Source information:

***

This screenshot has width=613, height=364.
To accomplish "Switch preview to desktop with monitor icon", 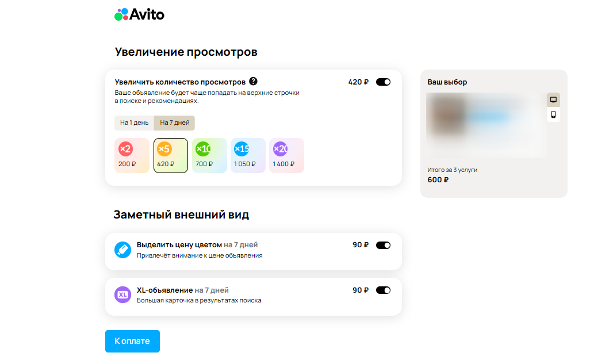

***

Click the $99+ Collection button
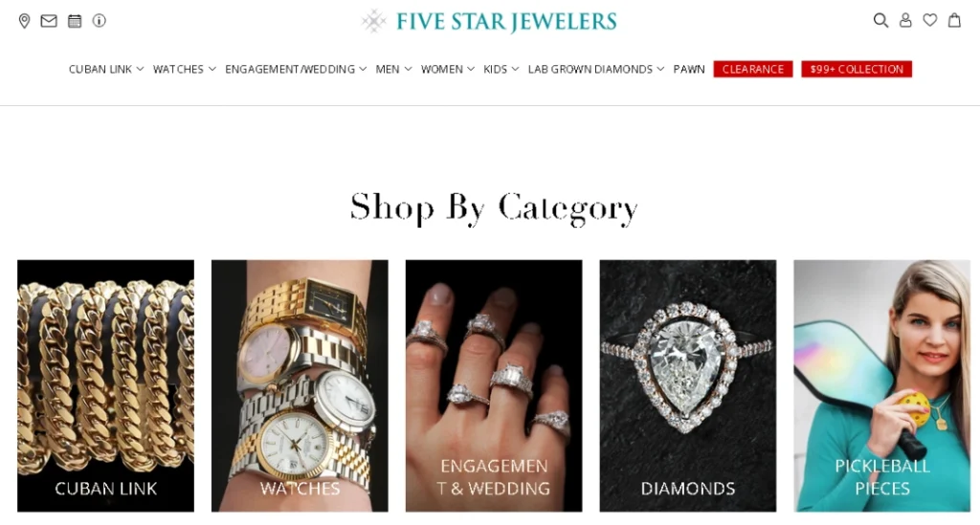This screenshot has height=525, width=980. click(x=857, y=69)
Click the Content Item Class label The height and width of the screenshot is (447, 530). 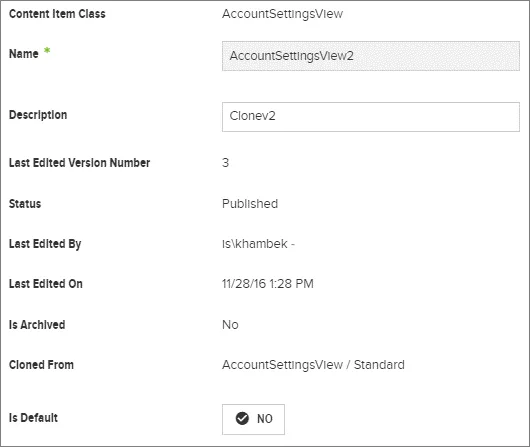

***

Exercise:
The data above holds the lines to copy: start at the one with "This screenshot has width=613, height=364.", stop at the one with "preview to desktop", include both, copy them exactly without pictures, and copy nothing else.

Exercise answer:
This screenshot has width=613, height=364.
To accomplish "Switch preview to desktop with monitor icon", 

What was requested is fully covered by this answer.